WORK INSTRUCTION: Within the material below, count each line holding the string "target" and return the total alone.

SUPPLIED RECORDS:
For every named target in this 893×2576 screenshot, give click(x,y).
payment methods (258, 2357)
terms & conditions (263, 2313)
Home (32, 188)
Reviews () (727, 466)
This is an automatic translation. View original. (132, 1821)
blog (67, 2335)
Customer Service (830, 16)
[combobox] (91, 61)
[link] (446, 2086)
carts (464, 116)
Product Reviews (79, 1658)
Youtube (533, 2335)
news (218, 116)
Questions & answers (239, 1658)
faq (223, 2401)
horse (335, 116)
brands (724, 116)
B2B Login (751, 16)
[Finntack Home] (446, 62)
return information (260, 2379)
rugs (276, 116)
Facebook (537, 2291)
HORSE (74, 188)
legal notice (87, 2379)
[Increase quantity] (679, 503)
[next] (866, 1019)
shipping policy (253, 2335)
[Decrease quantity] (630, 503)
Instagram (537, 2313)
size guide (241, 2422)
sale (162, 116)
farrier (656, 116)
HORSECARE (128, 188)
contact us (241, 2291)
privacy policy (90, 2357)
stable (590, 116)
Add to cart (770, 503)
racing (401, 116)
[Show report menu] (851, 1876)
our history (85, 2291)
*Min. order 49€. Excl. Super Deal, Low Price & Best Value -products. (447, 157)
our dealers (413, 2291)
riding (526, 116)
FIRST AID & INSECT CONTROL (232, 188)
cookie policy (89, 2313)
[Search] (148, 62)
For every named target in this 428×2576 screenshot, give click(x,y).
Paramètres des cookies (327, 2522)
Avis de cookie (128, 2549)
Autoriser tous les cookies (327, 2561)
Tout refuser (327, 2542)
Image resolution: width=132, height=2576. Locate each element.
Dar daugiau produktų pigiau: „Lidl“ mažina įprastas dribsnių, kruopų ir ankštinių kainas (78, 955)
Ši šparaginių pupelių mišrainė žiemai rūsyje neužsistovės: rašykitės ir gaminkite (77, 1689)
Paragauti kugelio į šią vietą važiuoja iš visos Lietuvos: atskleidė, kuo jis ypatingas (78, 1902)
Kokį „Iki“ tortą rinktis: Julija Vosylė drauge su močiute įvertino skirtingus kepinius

SOLUTION: 2